___ SELECTED TEXT

# Problem with vector operator

moatasim23
Why do we use the coordinates of r in terms of x,y,z?Why dont we express coordinates of A in x,y,z?

#### Attachments

• Physics.png
19.6 KB · Views: 431

Homework Helper
A is expressed in terms of x y and z.

Homework Helper
It's a matter of notation: we're just giving names to the three components of both vectors.
You can replace them by ##r_1, r_2, r_3##, if that makes you feel any better. In general, if v is a vector, it is customary to denote its components by v1, v2, v3. However, if r is the position vector, then (x, y, z) is also quite common.

Also note that though the fact that one is named r hints that it comes from a physical application in which a position vector is involved, the mathematical identity actually holds for any two vectors u, v.

______
___ EXERCISE MATERIALS

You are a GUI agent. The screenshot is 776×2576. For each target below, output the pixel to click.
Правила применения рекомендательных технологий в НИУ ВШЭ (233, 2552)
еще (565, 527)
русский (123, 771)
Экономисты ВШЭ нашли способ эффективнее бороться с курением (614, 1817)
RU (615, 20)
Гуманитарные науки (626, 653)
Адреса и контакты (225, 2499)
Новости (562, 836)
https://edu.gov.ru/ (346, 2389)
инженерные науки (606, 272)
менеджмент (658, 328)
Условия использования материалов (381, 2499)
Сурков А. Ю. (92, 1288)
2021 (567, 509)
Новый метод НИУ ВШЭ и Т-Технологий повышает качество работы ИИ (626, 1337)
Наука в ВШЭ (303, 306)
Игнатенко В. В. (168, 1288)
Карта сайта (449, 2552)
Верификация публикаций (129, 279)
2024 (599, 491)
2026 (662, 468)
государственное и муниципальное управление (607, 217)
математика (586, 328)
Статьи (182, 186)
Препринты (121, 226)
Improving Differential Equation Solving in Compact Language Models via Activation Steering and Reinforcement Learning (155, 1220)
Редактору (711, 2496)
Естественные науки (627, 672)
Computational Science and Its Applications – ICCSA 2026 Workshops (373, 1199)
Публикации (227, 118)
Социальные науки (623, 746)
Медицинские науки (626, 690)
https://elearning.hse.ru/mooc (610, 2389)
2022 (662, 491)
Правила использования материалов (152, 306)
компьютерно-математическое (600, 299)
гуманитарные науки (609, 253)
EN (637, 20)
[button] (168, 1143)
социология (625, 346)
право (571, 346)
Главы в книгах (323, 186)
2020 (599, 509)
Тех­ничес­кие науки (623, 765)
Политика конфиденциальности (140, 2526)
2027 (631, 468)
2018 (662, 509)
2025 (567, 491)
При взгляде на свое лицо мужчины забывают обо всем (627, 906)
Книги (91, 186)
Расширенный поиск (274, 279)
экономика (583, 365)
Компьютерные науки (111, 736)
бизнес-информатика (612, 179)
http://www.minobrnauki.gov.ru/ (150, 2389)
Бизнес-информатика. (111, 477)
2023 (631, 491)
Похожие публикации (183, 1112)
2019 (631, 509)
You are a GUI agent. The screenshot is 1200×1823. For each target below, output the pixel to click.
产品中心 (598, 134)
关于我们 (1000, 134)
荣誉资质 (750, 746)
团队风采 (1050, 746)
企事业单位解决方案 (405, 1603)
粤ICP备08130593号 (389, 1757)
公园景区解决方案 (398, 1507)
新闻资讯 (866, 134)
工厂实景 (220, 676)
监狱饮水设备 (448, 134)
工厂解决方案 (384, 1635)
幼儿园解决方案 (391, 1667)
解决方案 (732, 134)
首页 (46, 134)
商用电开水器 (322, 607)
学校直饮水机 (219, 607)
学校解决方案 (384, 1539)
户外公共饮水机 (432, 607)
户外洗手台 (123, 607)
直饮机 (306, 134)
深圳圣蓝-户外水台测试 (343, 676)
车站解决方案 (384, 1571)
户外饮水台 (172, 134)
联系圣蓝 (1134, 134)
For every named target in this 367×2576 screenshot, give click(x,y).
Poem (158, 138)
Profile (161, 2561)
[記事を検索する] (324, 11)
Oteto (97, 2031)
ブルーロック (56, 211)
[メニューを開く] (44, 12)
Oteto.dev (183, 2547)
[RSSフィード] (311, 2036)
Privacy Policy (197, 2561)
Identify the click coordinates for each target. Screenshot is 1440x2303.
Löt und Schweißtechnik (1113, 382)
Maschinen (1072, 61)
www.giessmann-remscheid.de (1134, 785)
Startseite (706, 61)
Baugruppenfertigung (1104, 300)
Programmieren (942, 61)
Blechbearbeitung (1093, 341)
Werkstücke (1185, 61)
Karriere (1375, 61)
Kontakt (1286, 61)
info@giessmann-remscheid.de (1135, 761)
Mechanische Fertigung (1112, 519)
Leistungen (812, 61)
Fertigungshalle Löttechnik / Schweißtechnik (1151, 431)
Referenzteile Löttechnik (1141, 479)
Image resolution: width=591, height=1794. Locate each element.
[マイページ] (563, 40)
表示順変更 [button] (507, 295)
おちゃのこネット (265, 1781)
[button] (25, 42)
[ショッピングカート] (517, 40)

______

* _EXERCISE INSTRUCTIONS_:
1. Decide whether each statement agrees with the vector operator thread, answering yes or no and quoting the deciding words: (a) a helper says A is expressed in terms of x, y and z; (b) the identity holds only when one of the vectors is a position vector; (c) the components of a vector v are customarily written v1, v2, v3.
2. Shift every coordinate by -16 in the records, from the line holding "Медицинские науки (626, 690)" through the line holding "http://www.minobrnauki.gov.ru/ (150, 2389)", inclusive. Write out only those lines.

* _WRITTEN ANSWERS_:
1.
(a) Yes: "A is expressed in terms of x y and z."
(b) No: "the mathematical identity actually holds for any two vectors u, v."
(c) Yes: "In general, if v is a vector, it is customary to denote its components by v1, v2, v3."

2.
Медицинские науки (610, 674)
https://elearning.hse.ru/mooc (594, 2373)
2022 (646, 475)
Правила использования материалов (136, 290)
компьютерно-математическое (584, 283)
гуманитарные науки (593, 237)
EN (621, 4)
[button] (152, 1127)
социология (609, 330)
право (555, 330)
Главы в книгах (307, 170)
2020 (583, 493)
Тех­ничес­кие науки (607, 749)
Политика конфиденциальности (124, 2510)
2027 (615, 452)
2018 (646, 493)
2025 (551, 475)
При взгляде на свое лицо мужчины забывают обо всем (611, 890)
Книги (75, 170)
Расширенный поиск (258, 263)
экономика (567, 349)
Компьютерные науки (95, 720)
бизнес-информатика (596, 163)
http://www.minobrnauki.gov.ru/ (134, 2373)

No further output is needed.